Rezension

Beeindruckendes Debüt und ein Thriller, der einen so schnell nicht mehr loslässt

Corporate Anarchy - Nils Honne

Corporate Anarchy
von Nils Honne

Bewertet mit 5 Sternen

Marvin ist ein junger Mann, der an den politischen und wirtschaftlichen Verhältnissen unserer Welt schier verzweifelt. So sehr er auch versucht, die Gier und die Rücksichtslosigkeit in unserer Gesellschaft zu bekämpfen, immer wieder rennt er vor Mauern und muss seine eigene Machtlosigkeit in diesem gnadenlosen System erkennen. Zuletzt verliert er sogar seinen Job als Werbetexter, als er einen Großauftrag sabotiert, den er nicht mit seinem Gewissen vereinbaren kann. Als ihm der charismatische Lennard bei einer Demonstration aus einer brenzlichen Lage befreit und ihn anschließend mit zu seinen Freunden vom Camp Zukunft nimmt, sieht Marvin endlich Licht am Ende des Tunnels. Lennard zeigt ihm den scheinbar einzigen möglichen Weg zu Veränderungen auf: den Weg der Gewalt. Marvin bricht alle Brücken hinter sich ab und schließt sich der Gruppe an. Nach einigen erfolgreichen Aktionen überkommen ihn aber erste Zweifel. Kann es sein, das ihm ein furchtbaren Fehler unterlaufen ist und er sich mit den falschen Leuten eingelassen hat ?

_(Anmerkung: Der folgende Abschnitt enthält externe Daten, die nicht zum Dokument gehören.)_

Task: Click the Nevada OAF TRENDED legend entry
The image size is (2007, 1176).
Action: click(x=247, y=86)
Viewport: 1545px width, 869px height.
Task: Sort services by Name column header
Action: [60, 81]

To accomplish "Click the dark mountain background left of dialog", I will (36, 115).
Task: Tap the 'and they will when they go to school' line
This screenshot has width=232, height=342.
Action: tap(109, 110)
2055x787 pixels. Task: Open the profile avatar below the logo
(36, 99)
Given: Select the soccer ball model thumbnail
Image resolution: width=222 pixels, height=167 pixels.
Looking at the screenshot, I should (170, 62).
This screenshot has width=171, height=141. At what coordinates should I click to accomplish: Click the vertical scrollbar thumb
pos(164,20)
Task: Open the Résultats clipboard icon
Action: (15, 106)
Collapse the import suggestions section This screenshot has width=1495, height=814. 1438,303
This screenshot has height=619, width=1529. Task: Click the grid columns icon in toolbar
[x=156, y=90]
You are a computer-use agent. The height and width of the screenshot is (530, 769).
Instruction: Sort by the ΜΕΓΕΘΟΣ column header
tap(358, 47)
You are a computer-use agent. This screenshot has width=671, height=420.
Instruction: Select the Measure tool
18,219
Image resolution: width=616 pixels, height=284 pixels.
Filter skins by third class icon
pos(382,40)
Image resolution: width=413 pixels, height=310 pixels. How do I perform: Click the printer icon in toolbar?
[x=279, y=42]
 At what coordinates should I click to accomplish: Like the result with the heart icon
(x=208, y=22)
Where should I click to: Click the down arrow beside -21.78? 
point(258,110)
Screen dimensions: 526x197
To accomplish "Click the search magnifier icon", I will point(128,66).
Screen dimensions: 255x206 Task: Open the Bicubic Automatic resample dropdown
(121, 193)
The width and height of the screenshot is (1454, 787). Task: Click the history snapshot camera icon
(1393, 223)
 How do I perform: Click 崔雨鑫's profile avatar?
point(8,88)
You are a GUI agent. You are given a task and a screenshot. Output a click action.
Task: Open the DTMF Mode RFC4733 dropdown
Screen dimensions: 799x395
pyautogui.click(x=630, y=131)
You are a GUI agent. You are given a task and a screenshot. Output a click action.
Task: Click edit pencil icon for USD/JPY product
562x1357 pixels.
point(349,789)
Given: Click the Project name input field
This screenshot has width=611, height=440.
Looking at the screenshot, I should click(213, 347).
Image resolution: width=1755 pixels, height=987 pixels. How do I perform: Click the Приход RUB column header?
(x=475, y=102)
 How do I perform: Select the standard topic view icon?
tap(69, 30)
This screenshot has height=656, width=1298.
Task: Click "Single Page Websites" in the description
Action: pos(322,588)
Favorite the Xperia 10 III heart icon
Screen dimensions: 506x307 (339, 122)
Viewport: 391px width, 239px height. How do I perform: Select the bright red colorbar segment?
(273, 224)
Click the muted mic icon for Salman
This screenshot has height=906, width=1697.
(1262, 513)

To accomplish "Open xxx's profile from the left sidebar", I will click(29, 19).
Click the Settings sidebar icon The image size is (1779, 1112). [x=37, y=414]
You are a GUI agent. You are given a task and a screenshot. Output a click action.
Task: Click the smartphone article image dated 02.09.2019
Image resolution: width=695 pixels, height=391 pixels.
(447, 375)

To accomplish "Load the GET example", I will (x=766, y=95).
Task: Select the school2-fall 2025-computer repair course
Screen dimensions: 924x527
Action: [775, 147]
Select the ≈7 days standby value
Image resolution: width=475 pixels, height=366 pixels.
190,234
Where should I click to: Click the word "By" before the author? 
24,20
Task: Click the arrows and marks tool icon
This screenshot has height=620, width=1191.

Nils Honne gelingt hier ein beeindruckendes Debüt, das mich auf ganzer Linie überzeugen konnte. Die Geschichte beginnt relativ ruhig und nimmt sich Zeit, seine Charaktere und ihre Hintergründe ausführlich vorzustellen. In diesem Rahmen lässt es der Autor auch nicht an einer gehörigen Portion Gesellschaftskritik fehlen.
Das Buch ist durchgehend aus der Perspektive von Marvin geschrieben, so das wir beim Lesen besonders an seiner Gedankenwelt mit all seinen Nöten und Ängsten hautnah teilhaben können. Aber auch die anderen Mitglieder der Gruppe werden gut und glaubwürdig charakterisiert.

Ungefähr in der Mitte des Buches kippt die Stimmung dann endgültig und entwickelt sich zu einem echten Triller, der ein gehöriges Maß an Tempo, überraschenden Wendungen, Spannung und Dramatik in die Geschichte einbringt und so konsequent auf ein furioses Finale zusteuert.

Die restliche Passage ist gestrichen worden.